Hoang is the Chautauqua Writers’ Center prose writer- in-residence for Week Seven. She will give her Brown Bag talk — “The Politics of Movement: A Traveler, a Tourist and a Writer Walk into a Bar — ” at 12:15 p.m. Friday, August 10, on the front porch of the Literary Arts Center at Alumni Hall.
Hoang is the author of multiple books, including A Bestiary, Changing and The Evolutionary Revolution. Her work has received recognition through the Cleveland State University Poetry Center’s Nonfiction Book Prize and PEN Open Books Award. She also teaches at UC San Diego and is editor of Jaded Ibis Press.
The idea for her talk sprung from a desire to think more deeply about the economy and politics of tourism, Hoang said, and how to travel ethically. She was also inspired by the Week Seven theme, “The Arts and Global Understanding.”
Originally, Hoang thought she would talk about tourism more globally. She recently finished living in South Africa for 11 weeks. While she was there, she also toured African cities.
Even in those 11 weeks, she found there was a difference between being an American living abroad and an American touring abroad.
She also wanted to look at tourism even before an American sets foot abroad, but is in the process of choosing a vacation destination. For example, she wanted to look at the ethics, from an American perspective, of going to Paris versus Cairo.
A recent trip to the “heartland” of America — Ohio — changed the course of her discussion, Hoang said.
Hoang is an avid traveler, and has been to many places across the United States.

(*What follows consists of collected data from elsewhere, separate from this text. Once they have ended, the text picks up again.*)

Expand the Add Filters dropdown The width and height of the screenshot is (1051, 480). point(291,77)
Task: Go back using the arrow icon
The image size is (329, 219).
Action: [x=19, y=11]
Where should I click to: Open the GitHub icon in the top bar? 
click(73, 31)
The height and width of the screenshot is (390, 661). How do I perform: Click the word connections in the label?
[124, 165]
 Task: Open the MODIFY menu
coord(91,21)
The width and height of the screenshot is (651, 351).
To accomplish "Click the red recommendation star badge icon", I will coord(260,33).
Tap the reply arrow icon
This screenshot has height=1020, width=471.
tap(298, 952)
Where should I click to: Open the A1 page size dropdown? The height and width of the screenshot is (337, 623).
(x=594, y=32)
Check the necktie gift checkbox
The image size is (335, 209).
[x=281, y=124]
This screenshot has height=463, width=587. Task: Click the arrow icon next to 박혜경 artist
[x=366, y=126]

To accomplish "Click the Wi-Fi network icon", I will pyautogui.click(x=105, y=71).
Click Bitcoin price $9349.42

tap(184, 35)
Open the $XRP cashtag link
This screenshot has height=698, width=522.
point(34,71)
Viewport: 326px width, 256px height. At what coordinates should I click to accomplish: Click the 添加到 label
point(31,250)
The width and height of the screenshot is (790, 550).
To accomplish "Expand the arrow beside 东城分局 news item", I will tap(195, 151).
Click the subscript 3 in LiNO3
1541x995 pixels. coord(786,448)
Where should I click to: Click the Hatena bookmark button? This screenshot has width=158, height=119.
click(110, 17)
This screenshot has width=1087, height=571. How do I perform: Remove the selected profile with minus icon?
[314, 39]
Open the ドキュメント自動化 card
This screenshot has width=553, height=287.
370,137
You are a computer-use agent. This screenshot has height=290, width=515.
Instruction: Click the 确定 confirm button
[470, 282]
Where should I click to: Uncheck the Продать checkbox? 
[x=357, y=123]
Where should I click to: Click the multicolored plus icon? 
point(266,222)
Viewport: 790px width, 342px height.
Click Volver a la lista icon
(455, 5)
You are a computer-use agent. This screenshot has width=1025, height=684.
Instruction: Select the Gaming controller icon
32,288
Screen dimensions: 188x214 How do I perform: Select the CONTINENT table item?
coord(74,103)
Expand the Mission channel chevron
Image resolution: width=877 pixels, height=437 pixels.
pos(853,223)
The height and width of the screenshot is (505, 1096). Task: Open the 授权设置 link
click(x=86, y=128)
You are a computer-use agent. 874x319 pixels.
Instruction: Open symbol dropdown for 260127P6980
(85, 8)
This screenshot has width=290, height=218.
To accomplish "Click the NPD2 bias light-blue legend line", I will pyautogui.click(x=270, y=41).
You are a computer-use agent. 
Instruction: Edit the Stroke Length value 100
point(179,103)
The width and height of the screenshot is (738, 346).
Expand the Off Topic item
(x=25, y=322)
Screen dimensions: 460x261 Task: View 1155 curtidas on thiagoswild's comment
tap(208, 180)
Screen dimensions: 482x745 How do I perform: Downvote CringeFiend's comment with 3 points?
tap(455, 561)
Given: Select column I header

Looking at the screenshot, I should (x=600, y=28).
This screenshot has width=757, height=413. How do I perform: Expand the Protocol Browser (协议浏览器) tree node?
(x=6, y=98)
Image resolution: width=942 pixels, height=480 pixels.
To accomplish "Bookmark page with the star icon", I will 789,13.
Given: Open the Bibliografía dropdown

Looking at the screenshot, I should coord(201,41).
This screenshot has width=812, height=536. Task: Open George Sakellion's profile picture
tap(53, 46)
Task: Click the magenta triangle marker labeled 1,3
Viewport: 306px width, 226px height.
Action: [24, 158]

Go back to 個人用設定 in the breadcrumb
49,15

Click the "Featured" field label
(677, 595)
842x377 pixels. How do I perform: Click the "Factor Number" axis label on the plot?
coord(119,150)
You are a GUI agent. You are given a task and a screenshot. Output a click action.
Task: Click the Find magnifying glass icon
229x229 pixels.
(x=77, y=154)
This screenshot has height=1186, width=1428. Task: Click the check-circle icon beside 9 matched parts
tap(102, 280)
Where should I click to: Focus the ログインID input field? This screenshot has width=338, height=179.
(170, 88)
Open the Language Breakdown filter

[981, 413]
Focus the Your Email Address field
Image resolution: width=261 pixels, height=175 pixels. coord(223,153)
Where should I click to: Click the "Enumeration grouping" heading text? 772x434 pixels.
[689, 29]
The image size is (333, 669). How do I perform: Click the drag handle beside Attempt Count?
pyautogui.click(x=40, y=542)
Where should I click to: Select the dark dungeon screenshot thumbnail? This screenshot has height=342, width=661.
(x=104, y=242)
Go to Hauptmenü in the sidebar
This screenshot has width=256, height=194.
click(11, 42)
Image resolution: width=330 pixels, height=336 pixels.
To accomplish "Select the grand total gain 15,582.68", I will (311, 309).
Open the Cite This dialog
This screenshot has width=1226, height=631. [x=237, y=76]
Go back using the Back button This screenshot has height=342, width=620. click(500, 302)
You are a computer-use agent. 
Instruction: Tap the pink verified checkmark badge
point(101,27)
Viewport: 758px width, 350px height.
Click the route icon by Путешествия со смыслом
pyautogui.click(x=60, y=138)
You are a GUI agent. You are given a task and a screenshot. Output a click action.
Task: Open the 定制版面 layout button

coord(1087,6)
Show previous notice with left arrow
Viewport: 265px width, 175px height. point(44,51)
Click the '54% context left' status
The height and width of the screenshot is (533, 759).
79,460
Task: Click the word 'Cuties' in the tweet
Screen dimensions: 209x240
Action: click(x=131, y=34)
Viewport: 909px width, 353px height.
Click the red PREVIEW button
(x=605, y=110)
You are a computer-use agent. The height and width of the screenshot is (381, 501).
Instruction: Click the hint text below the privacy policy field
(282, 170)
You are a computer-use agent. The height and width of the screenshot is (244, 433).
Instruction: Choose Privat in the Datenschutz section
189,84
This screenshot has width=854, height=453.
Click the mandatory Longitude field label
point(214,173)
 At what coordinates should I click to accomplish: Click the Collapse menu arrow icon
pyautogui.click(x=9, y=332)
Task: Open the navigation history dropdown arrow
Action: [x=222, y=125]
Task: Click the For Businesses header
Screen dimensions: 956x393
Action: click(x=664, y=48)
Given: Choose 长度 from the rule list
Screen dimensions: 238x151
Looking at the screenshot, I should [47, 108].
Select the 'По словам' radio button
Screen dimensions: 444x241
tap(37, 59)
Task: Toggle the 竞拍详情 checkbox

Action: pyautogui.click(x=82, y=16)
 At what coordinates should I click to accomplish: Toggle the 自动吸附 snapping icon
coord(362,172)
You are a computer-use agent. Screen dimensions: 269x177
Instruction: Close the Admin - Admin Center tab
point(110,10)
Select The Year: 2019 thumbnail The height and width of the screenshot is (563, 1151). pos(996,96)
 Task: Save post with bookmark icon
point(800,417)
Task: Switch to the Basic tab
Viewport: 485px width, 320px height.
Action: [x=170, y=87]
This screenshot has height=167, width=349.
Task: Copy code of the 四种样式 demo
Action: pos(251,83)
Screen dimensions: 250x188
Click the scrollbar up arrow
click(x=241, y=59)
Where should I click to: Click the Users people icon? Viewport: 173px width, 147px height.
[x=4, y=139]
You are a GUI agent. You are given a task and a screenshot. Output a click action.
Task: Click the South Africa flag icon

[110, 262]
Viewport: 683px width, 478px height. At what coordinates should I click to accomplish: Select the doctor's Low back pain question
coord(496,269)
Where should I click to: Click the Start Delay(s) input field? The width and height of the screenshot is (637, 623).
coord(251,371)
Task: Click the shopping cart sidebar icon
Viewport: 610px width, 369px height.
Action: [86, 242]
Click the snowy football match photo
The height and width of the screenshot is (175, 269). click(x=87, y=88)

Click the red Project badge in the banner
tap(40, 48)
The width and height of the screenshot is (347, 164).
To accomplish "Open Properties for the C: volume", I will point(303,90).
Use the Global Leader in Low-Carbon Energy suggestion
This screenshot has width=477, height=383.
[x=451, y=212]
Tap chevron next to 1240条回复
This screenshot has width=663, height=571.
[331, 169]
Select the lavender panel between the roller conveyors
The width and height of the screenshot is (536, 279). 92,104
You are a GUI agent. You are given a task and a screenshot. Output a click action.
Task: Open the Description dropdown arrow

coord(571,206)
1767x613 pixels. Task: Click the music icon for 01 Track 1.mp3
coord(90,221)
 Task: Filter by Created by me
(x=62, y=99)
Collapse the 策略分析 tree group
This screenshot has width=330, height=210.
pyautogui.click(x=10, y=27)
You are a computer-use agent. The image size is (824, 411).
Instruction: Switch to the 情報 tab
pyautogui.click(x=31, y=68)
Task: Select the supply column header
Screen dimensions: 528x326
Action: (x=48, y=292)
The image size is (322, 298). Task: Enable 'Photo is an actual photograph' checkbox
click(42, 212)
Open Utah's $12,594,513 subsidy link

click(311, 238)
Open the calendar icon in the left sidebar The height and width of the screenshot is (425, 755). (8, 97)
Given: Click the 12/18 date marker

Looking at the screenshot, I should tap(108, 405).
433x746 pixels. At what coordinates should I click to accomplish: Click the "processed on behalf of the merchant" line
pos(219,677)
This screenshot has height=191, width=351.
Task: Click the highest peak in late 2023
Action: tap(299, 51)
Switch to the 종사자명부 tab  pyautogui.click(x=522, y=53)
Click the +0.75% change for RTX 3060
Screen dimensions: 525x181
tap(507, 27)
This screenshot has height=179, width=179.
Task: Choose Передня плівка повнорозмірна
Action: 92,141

After her talk in Chautauqua, she will leave for South America for six weeks.
Yet what she experienced “a great deal of” during her stay in Ohio surprised and affected her.
She experienced racism.
“I actually felt like Ohio was somehow a more hostile territory for me, as an American, as a person of color, than going to other countries,” she said. “And that was a really sad realization and a sad moment.”
Now, her talk will grapple with a new question: What does “American tourist as an identity” even mean in the United States?